Despite the attention to detail, there is simply something about this particular animated feature that I found lacking. I can't quite put my finger on it. Perhaps it is that Batman, himself, seems second in skill to his son at times. Damian takes on Deathstroke by himself at least twice. He takes his eye. Yet, still there was something lackluster about this particular animated feature. The addition of Deathstroke I felt was a bit, well for lack of a better word, lame. His inclusion on the series Arrow inclines me to believe that perhaps Slade is being a bit recycled on the script writing table at DC. A completely original villain would have been perhaps far more sinister as there would have been uncharted territory of a new character to play with.

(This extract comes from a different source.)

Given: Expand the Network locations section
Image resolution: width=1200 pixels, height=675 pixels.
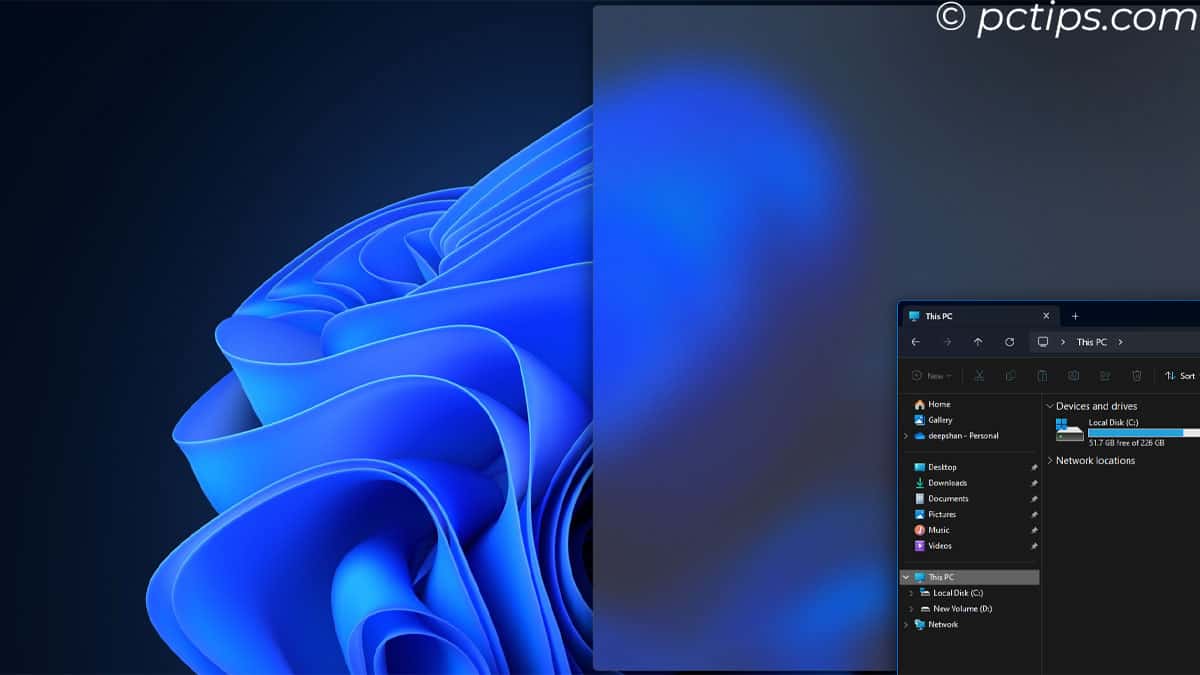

It certainly has nothing to do with the voice acting work by an always amazing talent of voices. As always, the ever-talented Andrea Romano puts together an excellent cast, with a few returning actors from previous features. Reprising his role as Batman from Justice League: War is Jason O'Mara. So far I am incredibly pleased with whom DC has passed the torch to. Though, we do have to look forward to Assault on Arkham, where Mr. Conroy will be gracing our earholes once more, Bat-children.
Joining O'Mara as Bruce Wayne and Talia al Ghul's son, Damian, is relative newcomer Stuart Allan. Allan also voiced Billy Batson in the Superman/Shazaam short that was released some time ago. Allan seems to hold his own, and perhaps we will see him again in future Batman installments to this current DC Animated-verse. Morena Baccarin voices Talia convincingly, and even goes so far as to call Bruce "beloved" more than once. A nice touch on her part and the writers' parts, repsectively.
Additionally, Thomas Gibson voices Slade Wilson/Deathstroke with poise and precision, excellent qualities for the Terminator. David McCallum reprises his role as Alfred Pennyworth, previously voiced in Gotham Knight. Also, Bruce Thomas voices Commissioner Gordon and the treacherous Ubu. What is interesting to note is that Thomas played Batman onscreen in the old OnStar commercials, and even played him again in the pilot and first episode of the short-lived Birds of Prey series on the WB. Just an interesting sidenote I learned amidst the review process.
Overall, this film could have been a lot more, but it was entertaining, nevertheless. Stay tuned for the next one, Bat-kids. Batman: Assault on Arkham, will feature the Suicide Squad, Bats, Joker, and Harley Quinn. Supposedly, it is based more on the Arkham Asylum video game. Though, I hope it is much closer to the graphic novel. We shall see. Until then, stay vigilant. The war continues.